Dr Oluwole also said it would be wrong to limit the sphere of influence of the acts of terror of Boko Haram to North Eastern Nigeria. “Parents around Abuja live in fear of their children being abducted, while no one truly feels safe anywhere in Nigeria,” he noted.

Speaking generally on the abduction, Dr Oluwole said: “We have a situation created by a sect that has its objectives clearly stated: To overthrow the government and impose its  religious values on the populace.  They have stated very clearly that those who disagree with them, that is those who hold other faiths, should leave their domain.

This sect started by burning churches and attacking worshippers. The attack on schools is in line with its vision that education of children should be subsumed within its creed.

So the abduction of the girls is just another tactic in its abhorrent arsenal that  is consistent with its name that translates to ‘Western education is forbidden’. The sect is not anti-education, but against education that will not advance its anachronistic ideology.

The hideous act of forceful conversion of Christian girls to Islamic faith demonstrates the intolerance and perfidy of a sect that has no respect for modern values. While Nigeria is the target of Boko Haram, its philosophy can be put in global context. It shares values and goals with the Taliban, Al Shabaab, Jemaah Islamiah, and Al Qaeda,” he alleged.

He disagreed with views that Boko Haram is a product of poverty, lack of education, or poor governance.

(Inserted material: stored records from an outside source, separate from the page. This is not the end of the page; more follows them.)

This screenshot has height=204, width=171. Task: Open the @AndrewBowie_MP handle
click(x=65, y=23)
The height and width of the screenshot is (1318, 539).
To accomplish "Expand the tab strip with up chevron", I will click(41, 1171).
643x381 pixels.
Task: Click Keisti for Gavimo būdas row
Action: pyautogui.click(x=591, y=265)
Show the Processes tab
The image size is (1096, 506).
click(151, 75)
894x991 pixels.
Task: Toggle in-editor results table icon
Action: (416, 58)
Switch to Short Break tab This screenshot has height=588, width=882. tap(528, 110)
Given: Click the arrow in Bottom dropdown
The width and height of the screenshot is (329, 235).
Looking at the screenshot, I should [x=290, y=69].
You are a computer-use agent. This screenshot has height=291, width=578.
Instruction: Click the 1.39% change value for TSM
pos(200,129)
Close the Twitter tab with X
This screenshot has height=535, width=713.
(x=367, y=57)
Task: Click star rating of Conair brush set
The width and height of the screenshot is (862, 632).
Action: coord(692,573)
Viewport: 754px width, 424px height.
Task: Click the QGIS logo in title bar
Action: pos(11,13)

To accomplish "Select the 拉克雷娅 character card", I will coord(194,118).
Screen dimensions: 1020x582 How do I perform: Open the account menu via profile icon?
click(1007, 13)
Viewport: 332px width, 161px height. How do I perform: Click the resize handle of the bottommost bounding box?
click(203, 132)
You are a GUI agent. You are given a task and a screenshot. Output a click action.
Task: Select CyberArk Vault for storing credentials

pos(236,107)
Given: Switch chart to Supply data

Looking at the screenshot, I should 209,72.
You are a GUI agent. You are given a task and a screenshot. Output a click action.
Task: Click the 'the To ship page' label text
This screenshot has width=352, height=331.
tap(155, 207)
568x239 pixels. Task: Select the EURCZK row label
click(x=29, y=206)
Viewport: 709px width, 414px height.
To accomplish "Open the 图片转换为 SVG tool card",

“Osama Bin Laden and Ayman Mohammed Rabie al-Zawahiri, leaders of Al Qaeda were not only highly educated, but from wealthy backgrounds. Umar Farouk Abdulmutallab, the Nigerian who attempted to detonate underwear explosives, had the best of education in West African and Europe, and also from a wealthy background,” he said.

According to him, while abduction of the girls is appalling, it should not detract the focus on the larger picture. “The sect is closing in on the Federal Capital to achieve its primary objective. A city that appeared fortified after the initial wave of attacks appears so vulnerable in the past few weeks. More threats have been issued by the sect. It is certainly foolhardy to ignore or assume it lacks the will or capability to make good its threats. In other words a devastating attack on Abuja could change the course of Nigerian history,” he warned.

He was not impressed with government’s the handling of the abduction. “It is anything but close to what is witnessed in other countries during disasters. The news that the military had rescued the girls turned out to be false. The claim that the military was misled to issue its claim to have rescued the girls defies logic.

There was no coherent flow of information from government, if they had or had sought any. Information gleaned from foreign media interviews of the parents of abducted girls suggest very little coordinated efforts had been made to salvage the situation. Foreign media reported little, if any meaningful, security presence in the affected area.

The fear and scare on the faces of girls that escaped was painful to watch. They now dread going back to school”.